— Texto fuente —
══════

San Agustín y el amor

Quiero buscar tu rostro, Señor.
(Salmo 26 y San Agustín)


Dios es amor

Ofrecemos a continuación un breve apunte filosófico-teológico sobre la concepción agustiniana del amor, a partir de una sucinta hermenéutica simbólica. Y obviamente hay que comenzar por el principio, y el principio cristiano es que el amor es Dios o, más exactamente, que Dios es amor (agape o caridad): véase al respecto la primera Epístola de san Juan, 4, 8.
El amor agapeístico o de caridad define generalmente a Dios y específicamente al Espíritu Santo, en cuanto personifica el amor de amistad entre el Padre y el Hijo. De esta manera, un tal amor queda divinizado, por cuanto Dios es amor y el amor es divino. En la Trinidad cristiana, el Padre es el amante, el Hijo es el amado y el Espíritu Santo es el amor hipostático o hipostasiado entre ambos (entrambos): véase al respecto el gran Tratado agustiniano sobre la Trinidad.

Pero el amor no sólo es divino sino que deviene humano, a través de la creación y de la encarnación de Dios en la humanidad del hombre. Precisamente por ello el hombre en cuanto persona dice amor, hasta el punto de que en Agustín la persona es lo que ama (véase Ep. Jo. 5). Un tal amor divino-humano es anímico porque radica en el alma y es su fuerza o virtud, o sea, su ser o potencia activa que posibilita la auténtica realización del hombre (C. Faust., 5).


El amor es divino-humano

A partir de semejante radicación anímica del amor se entiende que este sea el “fin” del mandamiento evangélico o cristiano, pero no como su final sino como su finalización, compleción o perfección (Mateo 22, 40). Ello es así porque el amor inhabita agustinianamente el alma como sentido interior del hombre, el cual es esencialmente afección amorosa. Ahora bien, este afecto amoroso no debe demorarse o permanecer moroso en el mundo desalmado de las meras cosas o entes, sino que debe comprenderse como el ser que trasciende y trasparenta las cosas, abriéndolas a su trasaparición simbolizada por el Dios transvisible. Pues Dios es el amor mismo, mientras que nosotros tenemos un amor participativo.

══════

— Datos extraídos —

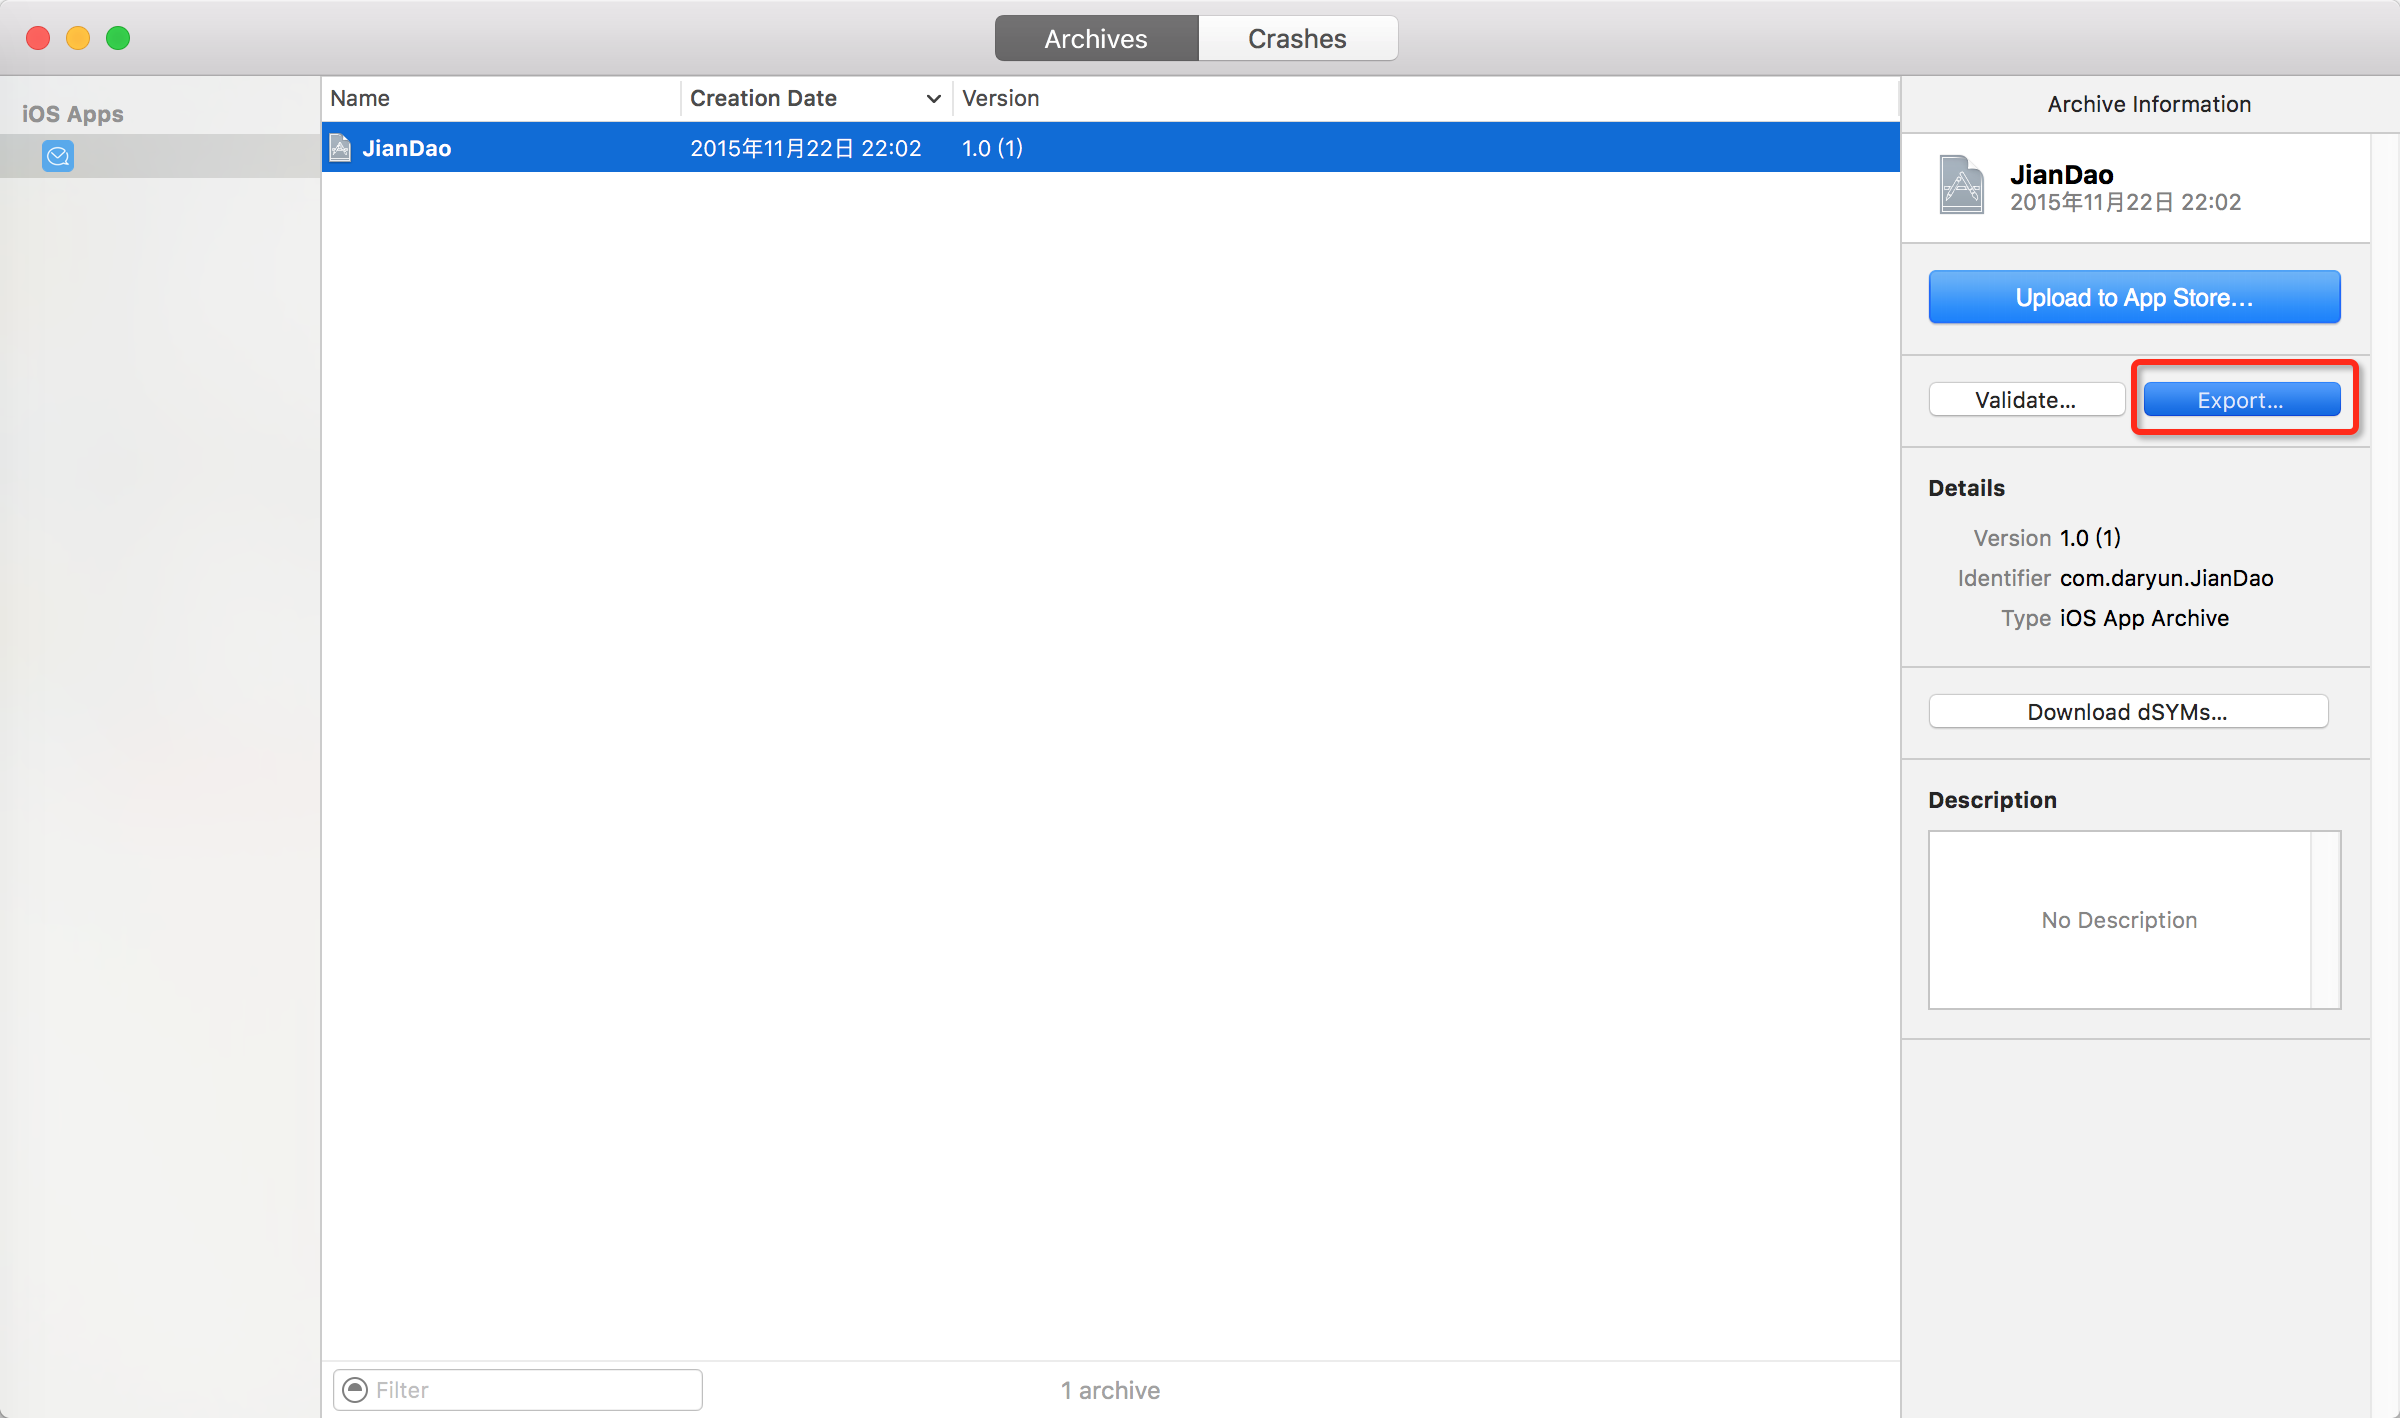Image resolution: width=2400 pixels, height=1418 pixels.
Task: Click the filter icon in search field
Action: [x=355, y=1390]
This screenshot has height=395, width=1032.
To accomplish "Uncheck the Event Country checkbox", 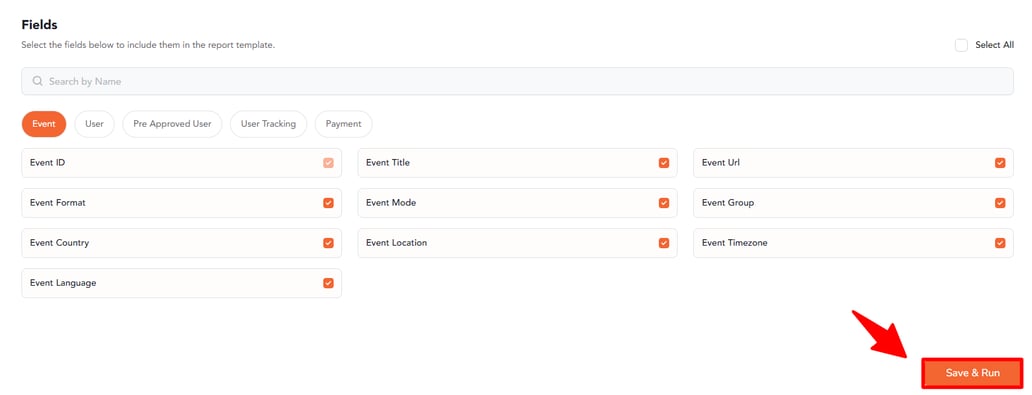I will click(x=328, y=243).
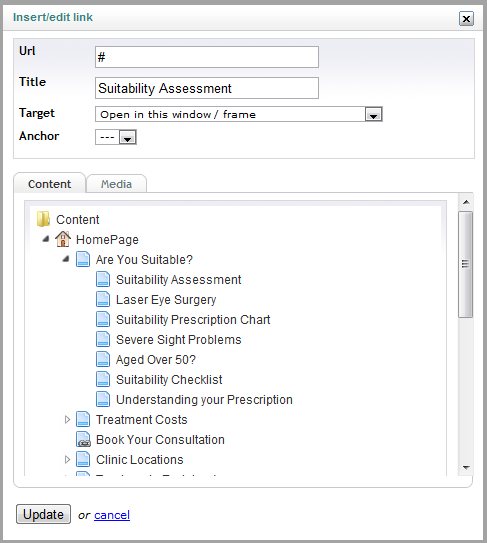Open the Anchor dropdown
Viewport: 487px width, 543px height.
[x=127, y=137]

══════

— Tareas pendientes —
• 1. Según el texto sobre san Agustín y el amor, ¿qué es el Espíritu Santo dentro de la Trinidad?
• 2. Resume en dos oraciones el texto sobre san Agustín y el amor.
• 3. Retoma el texto sobre san Agustín y el amor justo después de su última oración.

— Los resultados —
• 1. Es el amor hipostático o hipostasiado entre el Padre, que es el amante, y el Hijo, que es el amado.

• 2. El texto parte de la idea cristiana de que Dios es amor y explica que en la Trinidad el Espíritu Santo es el amor entre el Padre, que ama, y el Hijo, que es amado. Ese amor también se hace humano por la creación y la encarnación, vive en el alma como su fuerza y no debe quedarse en las meras cosas, sino abrirlas hacia Dios, que es el amor mismo, mientras que nuestro amor es participativo.

• 3.
En la versión agustiniana del amor, personalizado por el Espíritu Santo en cuanto amor del Padre y del Hijo, nuestro autor sufre cierta influencia de Porfirio y Mario Victorino, el cual se refiere al Espíritu de amor como conexión o cópula; por su parte, Agustín usa el término equivalente de “conjunción” (conjungens: De trin. 7). La definición del amor y su función juntiva o conjuntiva se sobrepone así a la definición clásica del ser como junción copulativa de los seres.

De esta guisa, hay una especie de continuidad entre Dios (Espíritu Santo), el Ser y el Amor, en donde Dios sería el término trascendente, el Ser el término inmanente y el Amor el término trascendente-inmanente (mediador entre lo divino y lo humano).


El amor es anímico: alma

El peligro mundano de nuestro amor participativo radica en particularizarse entre las creaturas en lugar de ascender a su fuente y origen, o sea, en abandonar la propia alma y disiparse en un mundo sin alma. Frente a ello hay que recordar al Sirácida, cuando propugna recrear el alma o ánima y animar o realmar el corazón: puede verse Eclesiástico 30,23.
A fin de evitar esa dispersión o disipación mundana en medio de las cacharrerías temporales, san Agustín propugna una interiorización del sentido, así pues un volverse del exterior material o corporal al interior anímico o espiritual, allí donde se alberga la imago íntima de la divinidad a modo de alma del mundo. Esta alma del universo tiene un rostro divino velado, el cual se desvela oblicuamente en el rostro humano del otro o prójimo, tal y como ha mostrado agustinianamente E. Levinas en su filosofía personalista de inspiración judeocristiana.
Ahora bien, volverse a sí no significa aquí envolverse en sí mismo o encerrarse, sino abrirse al Otro que nos cohabita y nos saca de nuestra propia egoidad en relación al otro y en contacto con los demás. De aquí que san Agustín pueda decir en sus Sermones que el amor de caridad lo comprende todo, en su doble sentido de comprehenderlo todo y comprender a todos a partir del Dios-amor ínsito en el alma a modo de aferencia radical.

Si el alma es de algún modo todas cosas, como decía Aristóteles, es porque está cohabitada por el amor y su afección radicada. De este modo la búsqueda amorosa del rostro de Dios, se realiza arrostrando el rostro humano en cuanto rastro o vestigio de la propia divinidad amorosa, creadora y encarnadora. Por todo ello, amar es amar el amor que define a Dios y se refleja en los hombres a través del rostro/rastro de su alma.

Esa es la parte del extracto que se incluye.